1. Le portrait du maître par son valet
Pour expliquer la conduite scandaleuse de son maître, Sganarelle fait de lui une description où il apparaît sous trois aspects essentiels : impie, débauché et grand seigneur scélérat.
· L'impie
Sganarelle est d'abord choqué par l'impiété de son maître. Don Juan n'a ni religion ni superstition : il ne « croit ni Ciel, ni enfer, ni loup-garou » (1. 11-12). [D'après les croyances populaires, le loup-garou est un homme qui, la nuit, devient loup.] De ce point de vue, Don Juan est ce qu'on appelle au XVIIe siècle un libertin, c'est-à-dire un homme qui ne reconnaît aucune autorité étrangère et supérieure à celle de la conscience et qui revendique une indépendance totale vis-à-vis des pouvoirs de l'Etat, de l'Église et des traditions intellectuelles. Cette attitude, à une époque d'ardente renaissance du catholicisme, passait pour une provocation intolérable. Sganarelle, annonçant le dénouement de la pièce, redoute pour son maître un châtiment divin : « Suffit qu'il faut que le courroux du Ciel l'accable quelque jour » (1. 29-30).
· Le débauché
A ce libertinage de pensée s'ajoute un libertinage des mœurs qui aggrave l'impiété de Don Juan. Car pour la conscience chrétienne, le désir sexuel est volontiers associé au diable, surtout quand il s'exprime avec exubérance et refuse les limitations. Proclamant la nécessité d'être libre dans sa vie morale, le libertin aime donc la débauche, dont le plaisir est accru par la conscience de transgresser les préceptes de la morale et de la religion. En cela, Don Juan excelle. Il se moque éperdument des règles sociales et « ferme l'oreille à toutes les remontrances qu'on lui peut faire » (1. 14). Sacrifiant tout à ses appétits sensuels, il s'empare de toutes les femmes : « Dame, demoiselle, bourgeoise, paysanne, il ne trouve rien de trop chaud ni de trop froid pour lui. » Et pour arriver plus rapidement à ses fins, il bafoue sans scrupules l'institution sacrée du mariage : « Un mariage ne lui coûte rien à contracter » (1. 19). Cette boulimie sexuelle heurte doublement l'idéologie chrétienne : en souillant l'honneur des femmes, elle pèche contre le respect de la virginité ; en faisant de la sexualité une manifestation d'orgueil, elle offense la vertu d'humilité.

::::::

• Consignes:
**a)** Pour chacune des affirmations suivantes, répondez par oui ou par non selon qu'elle concorde ou non avec le texte sur Don Juan, en citant les mots du texte qui tranchent : (i) Sganarelle décrit son maître sous trois aspects essentiels ; (ii) Don Juan croit au loup-garou ; (iii) Don Juan écoute les remontrances qu'on lui adresse.
**b)** D'après les croyances populaires rapportées dans le texte sur Don Juan, qu'est-ce qu'un loup-garou ?

• Données fournies:
::::::

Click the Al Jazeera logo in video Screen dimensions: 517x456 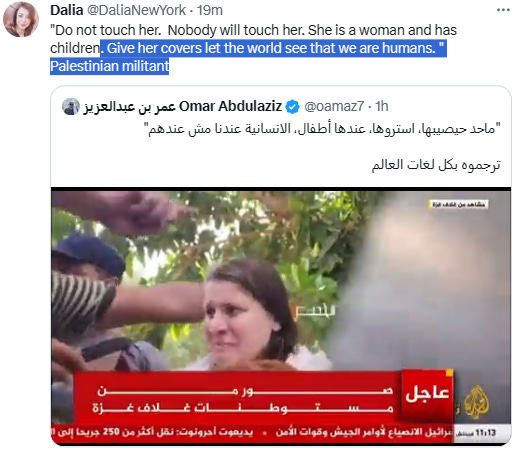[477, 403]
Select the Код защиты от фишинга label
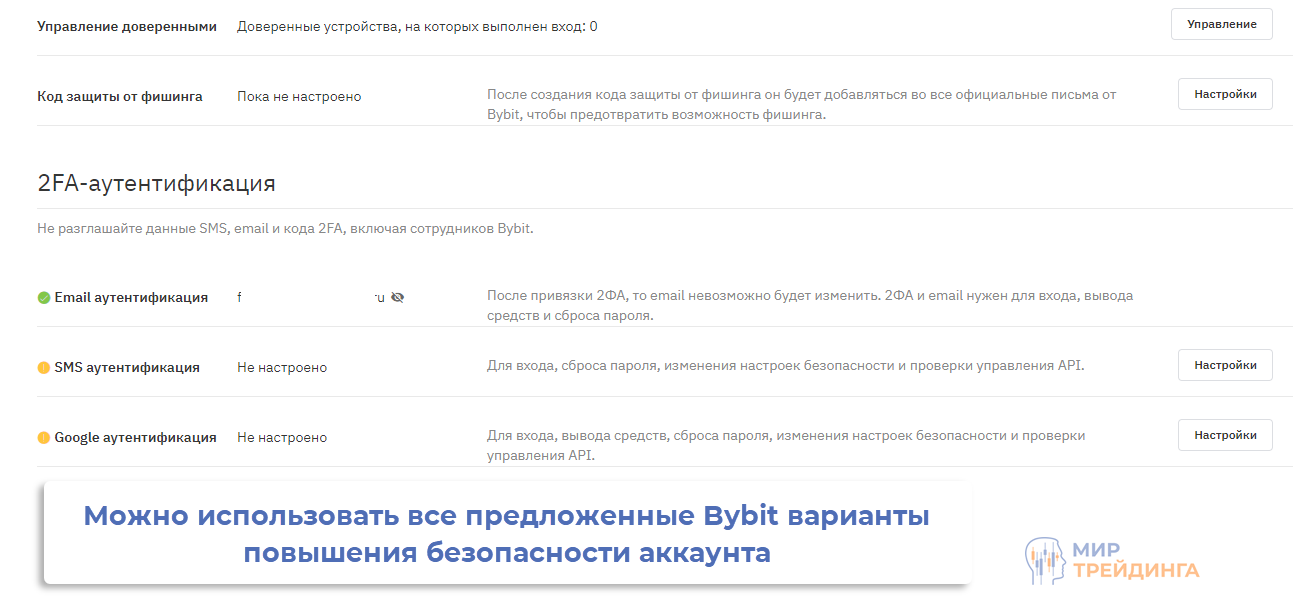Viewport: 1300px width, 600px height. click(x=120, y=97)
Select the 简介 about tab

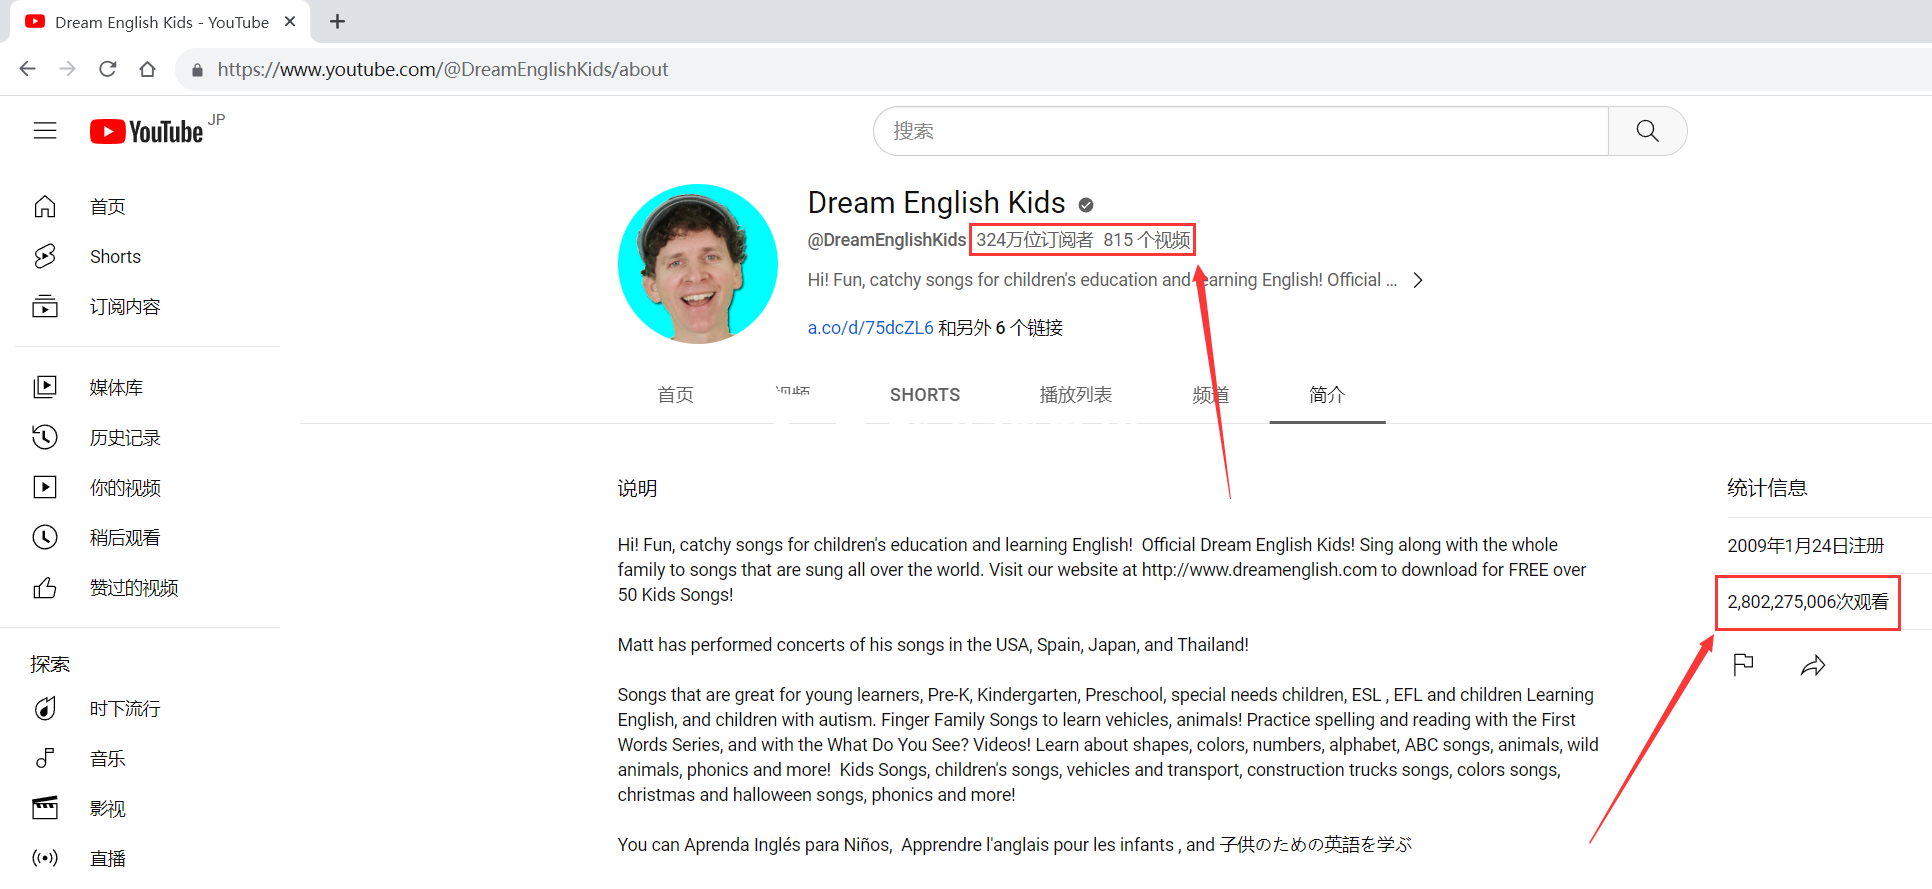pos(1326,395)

::::::

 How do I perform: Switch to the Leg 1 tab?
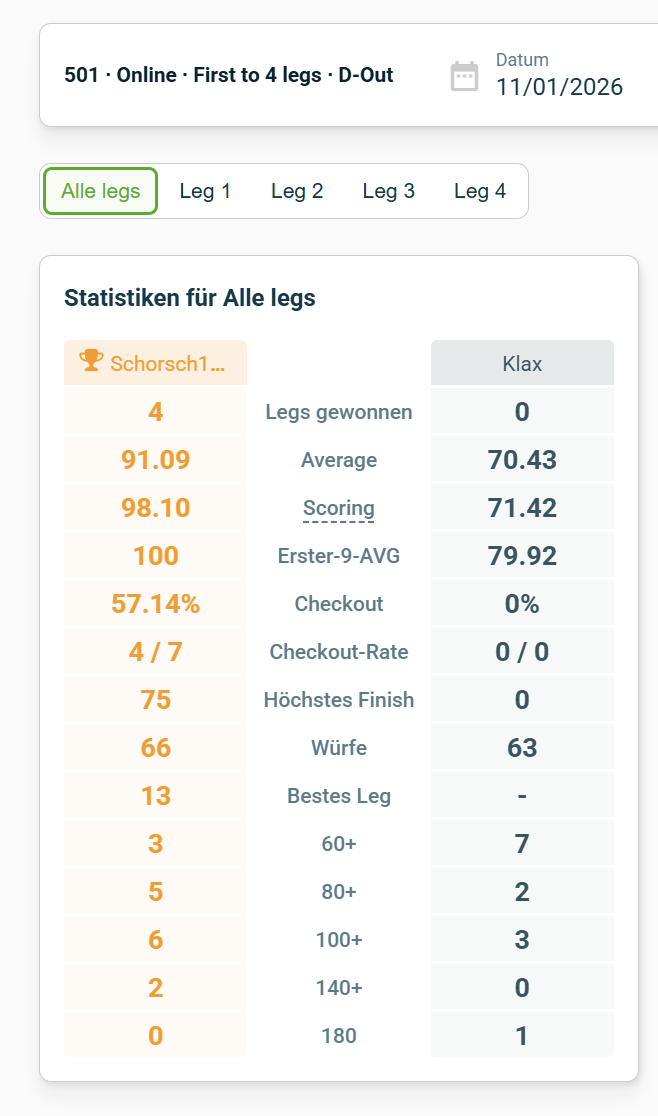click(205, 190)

::::::

• Corrigé:
**a)**
(i) Oui : « il apparaît sous trois aspects essentiels : impie, débauché et grand seigneur scélérat ».
(ii) Non : « croit ni Ciel, ni enfer, ni loup-garou ».
(iii) Non : « ferme l'oreille à toutes les remontrances qu'on lui peut faire ».

**b)** Un homme qui, la nuit, devient loup.